In terms of alumni and parent engagement in independent schools, what are the major trends you identify over the next three to five years related to raising philanthropic support?
GL: I believe, as do most of my colleagues in the field, that stewardship of the donors is the key to keeping them in the fold. Most day schools are heavily reliant on parent support – here it is 80% both for annual and capital gifts. A major trend / point of concern for us is the local economy – Rhode Island faces many challenges and it is affecting our parents’ ability to give at significant levels. We have been successful at raising capital gifts for scholarship endowment and thus the percentage of students on financial aid has gone from 15% to 20% in the past two years. The upside is we are getting outstanding students; the downside is our parent pool is less wealthy.
I don’t know if it is a trend but it is imperative for us to engage and increase the level of support from our alumni. It has been a self-fulfilling prophecy that the support will come from the parents so that has been where our efforts have been focused. Lastly we will be making a greater effort to develop our bequest program. We were a girls’ school until the 1970’s. Looking at trends at women’s colleges, where some are seeing as much as 40% of their alumnae commitments in the form of bequests, we think there are opportunities here for us as well. The health of our school will rely on our ability to increase the endowment – which is the focus of our emerging campaign.
SR: I see the trend as going to more designated gifts for causes that they specifically want their dollars to support (i.e. scholarship, sustainability, etc.).
Another trend we are seeing is that the traditional methods of contact (phone, direct mail) are not as effective as they once were.
For your school, what strategies might you employ to address these trends? What trends are you witnessing in your annual fund/major gift program?
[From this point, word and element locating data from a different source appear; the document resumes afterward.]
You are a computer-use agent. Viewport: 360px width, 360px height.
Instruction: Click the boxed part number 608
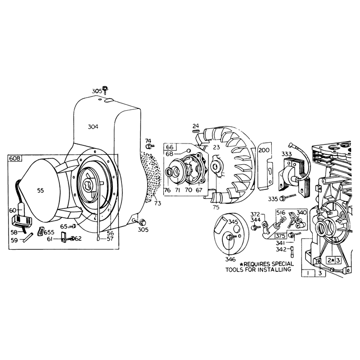15,158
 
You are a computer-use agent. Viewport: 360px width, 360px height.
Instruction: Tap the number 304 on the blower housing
93,126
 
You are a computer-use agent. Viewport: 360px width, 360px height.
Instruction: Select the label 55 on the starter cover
40,190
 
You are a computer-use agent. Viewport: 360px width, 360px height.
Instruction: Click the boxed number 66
170,147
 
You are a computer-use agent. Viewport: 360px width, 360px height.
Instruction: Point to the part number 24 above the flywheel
196,126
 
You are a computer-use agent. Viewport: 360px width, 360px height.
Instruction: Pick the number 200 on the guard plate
264,150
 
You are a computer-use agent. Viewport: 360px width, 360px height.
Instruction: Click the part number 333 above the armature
287,154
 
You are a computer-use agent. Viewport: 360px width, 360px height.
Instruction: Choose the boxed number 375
280,236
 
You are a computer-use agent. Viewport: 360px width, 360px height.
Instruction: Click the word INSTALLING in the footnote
274,270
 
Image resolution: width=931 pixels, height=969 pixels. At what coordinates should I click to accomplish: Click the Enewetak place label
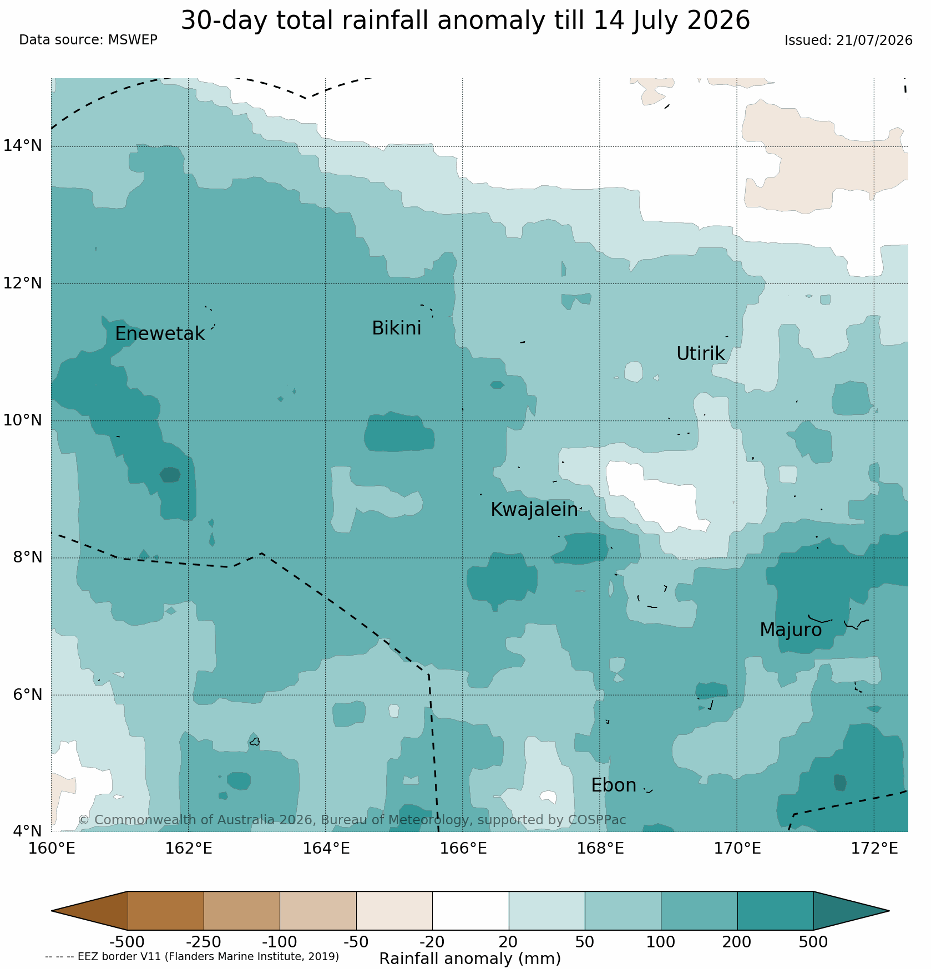tap(160, 334)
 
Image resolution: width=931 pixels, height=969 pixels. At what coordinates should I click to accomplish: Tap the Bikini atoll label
tap(396, 328)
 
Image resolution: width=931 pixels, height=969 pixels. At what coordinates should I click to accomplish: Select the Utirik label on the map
tap(700, 354)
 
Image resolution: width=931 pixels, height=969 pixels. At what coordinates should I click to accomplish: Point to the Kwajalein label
tap(534, 510)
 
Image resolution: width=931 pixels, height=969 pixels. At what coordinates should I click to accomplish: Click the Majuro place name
tap(791, 630)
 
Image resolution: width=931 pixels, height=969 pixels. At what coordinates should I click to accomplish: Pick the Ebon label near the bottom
tap(614, 785)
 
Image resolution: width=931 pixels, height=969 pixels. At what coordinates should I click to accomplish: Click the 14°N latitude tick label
tap(23, 146)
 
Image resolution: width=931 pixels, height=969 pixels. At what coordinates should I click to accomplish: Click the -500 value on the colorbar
tap(127, 942)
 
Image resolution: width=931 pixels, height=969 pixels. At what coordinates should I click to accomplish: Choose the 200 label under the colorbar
tap(737, 942)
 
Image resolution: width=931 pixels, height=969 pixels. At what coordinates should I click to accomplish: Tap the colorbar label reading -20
tap(432, 942)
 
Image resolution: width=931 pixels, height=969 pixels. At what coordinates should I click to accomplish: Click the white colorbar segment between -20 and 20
tap(470, 911)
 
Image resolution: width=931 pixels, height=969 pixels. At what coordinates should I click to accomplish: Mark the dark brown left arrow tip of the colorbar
tap(52, 911)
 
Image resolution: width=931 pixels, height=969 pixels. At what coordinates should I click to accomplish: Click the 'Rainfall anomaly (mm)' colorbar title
tap(470, 959)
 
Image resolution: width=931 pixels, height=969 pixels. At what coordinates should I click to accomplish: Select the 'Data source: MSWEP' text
tap(88, 40)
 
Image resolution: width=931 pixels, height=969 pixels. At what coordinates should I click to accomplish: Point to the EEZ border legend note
tap(192, 957)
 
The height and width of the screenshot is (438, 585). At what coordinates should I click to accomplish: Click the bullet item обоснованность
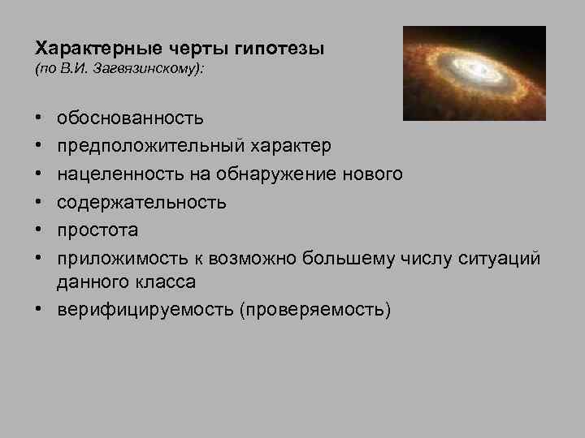130,119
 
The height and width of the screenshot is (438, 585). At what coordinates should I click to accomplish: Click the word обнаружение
259,174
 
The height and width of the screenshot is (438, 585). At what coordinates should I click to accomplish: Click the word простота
97,230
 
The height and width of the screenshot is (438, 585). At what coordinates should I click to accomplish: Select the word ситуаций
506,258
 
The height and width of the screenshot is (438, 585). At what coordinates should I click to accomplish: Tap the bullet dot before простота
39,230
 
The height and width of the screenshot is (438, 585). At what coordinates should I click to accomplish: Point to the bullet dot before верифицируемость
39,310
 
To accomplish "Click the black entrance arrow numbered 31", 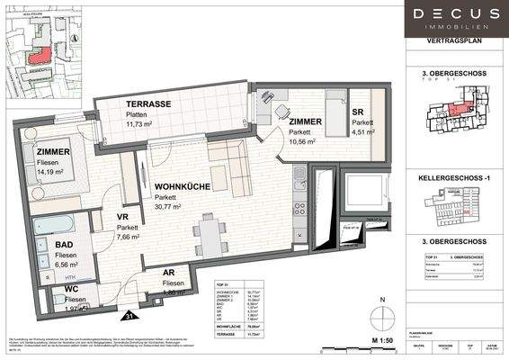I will point(130,315).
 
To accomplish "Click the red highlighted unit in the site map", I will point(39,53).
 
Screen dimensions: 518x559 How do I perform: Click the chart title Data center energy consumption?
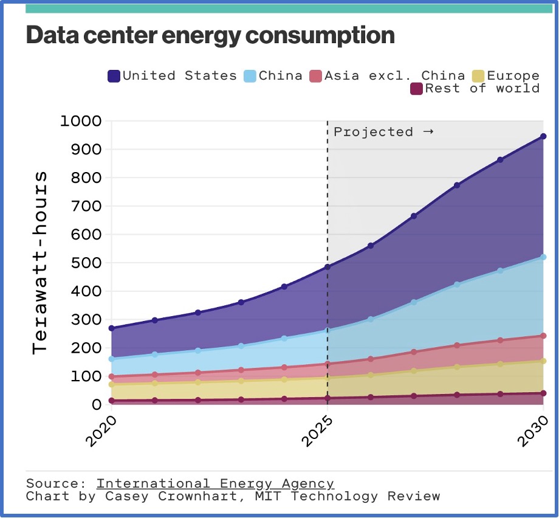pyautogui.click(x=210, y=35)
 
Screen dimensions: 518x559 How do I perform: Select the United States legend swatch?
pyautogui.click(x=114, y=76)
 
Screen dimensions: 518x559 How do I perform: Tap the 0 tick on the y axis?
pyautogui.click(x=97, y=405)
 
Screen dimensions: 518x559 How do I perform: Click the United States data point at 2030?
pyautogui.click(x=543, y=136)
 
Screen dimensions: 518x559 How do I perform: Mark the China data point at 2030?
pyautogui.click(x=543, y=257)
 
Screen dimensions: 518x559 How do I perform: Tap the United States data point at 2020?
pyautogui.click(x=111, y=328)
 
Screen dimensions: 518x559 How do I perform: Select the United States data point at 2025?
pyautogui.click(x=328, y=267)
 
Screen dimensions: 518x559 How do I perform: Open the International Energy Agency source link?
pyautogui.click(x=215, y=484)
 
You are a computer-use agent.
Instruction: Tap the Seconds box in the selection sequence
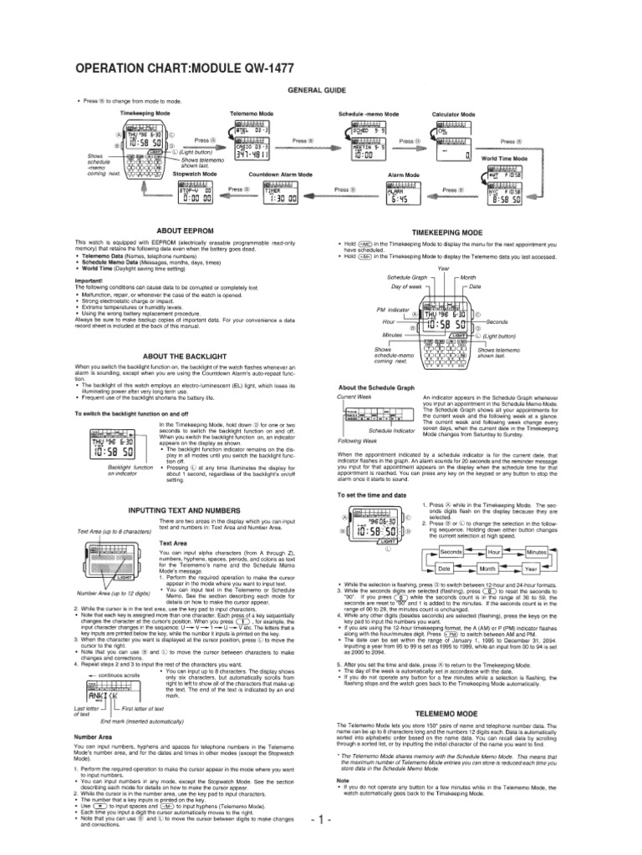452,553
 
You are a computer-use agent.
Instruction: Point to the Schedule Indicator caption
396,431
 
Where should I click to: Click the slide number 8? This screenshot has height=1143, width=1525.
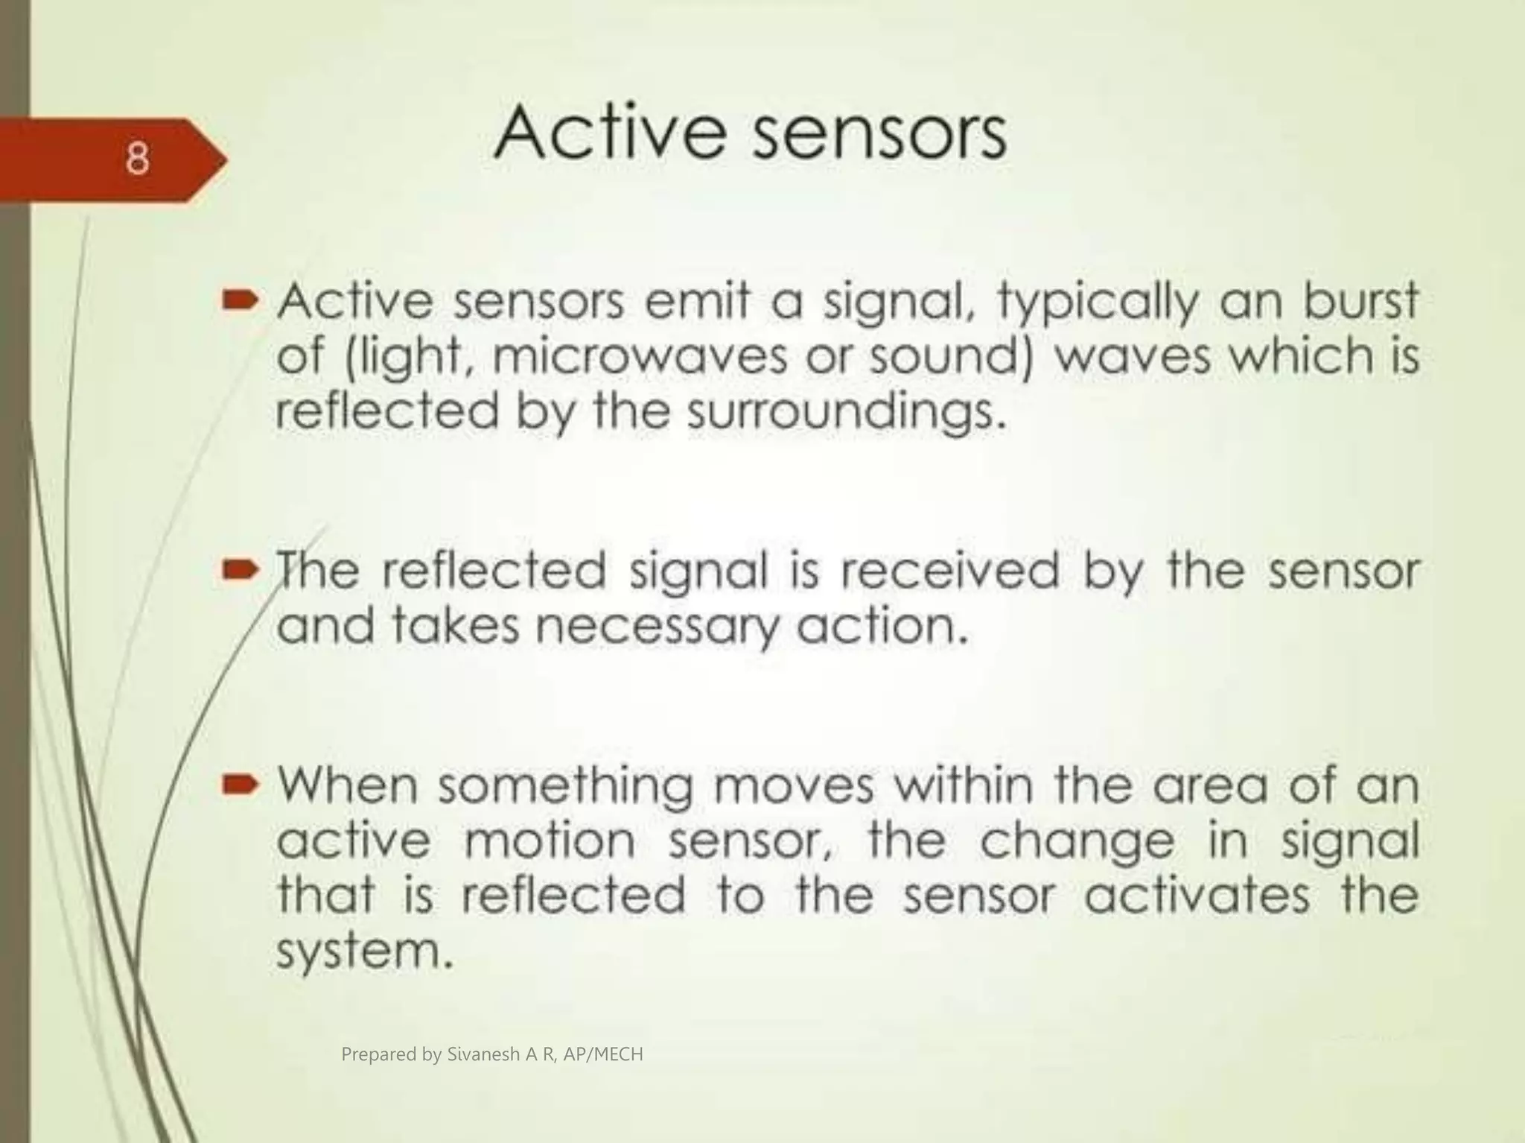137,159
GL: I would suggest the same as my earlier answer.
SR: We are introducing an alumni e-newsletter.
We see social media as an important strategy to addressing these trends. Our web site is also more important both for information and for making online gifts. This fall we will be using PURL (personalized URL) in an effort to better reach our alumni to collect updated contact information. We will also include a survey designed to learn more about what the alumni want in terms of communications, programming, preferred means of contact and events. I can design programs and events, but knowing what the expectations are of the alumni and finding out what is important to them will impact the effectiveness of our programs.
What might be some “lessons learned” in your advancement work with alumni and parent leaders?
GL: Keep things simple – no more than three things you want them to do/accomplish each year. You only have good alumni volunteers for a short period of time. It is almost impossible to find a class secretary who is willing (and effective) to hold this position for life. Instead we work hard on recruiting a select number of volunteers to help with their reunion planning and hope they stay on for another year or two – for a three year commitment.
SR: I think the most valuable lesson is how important relationships are when it comes to philanthropic support. We do a good job of keeping our current parents and students engaged, and the more we have reached out to keep our alumni and parents of alumni engaged and connected, the more positive impact it has had on our giving.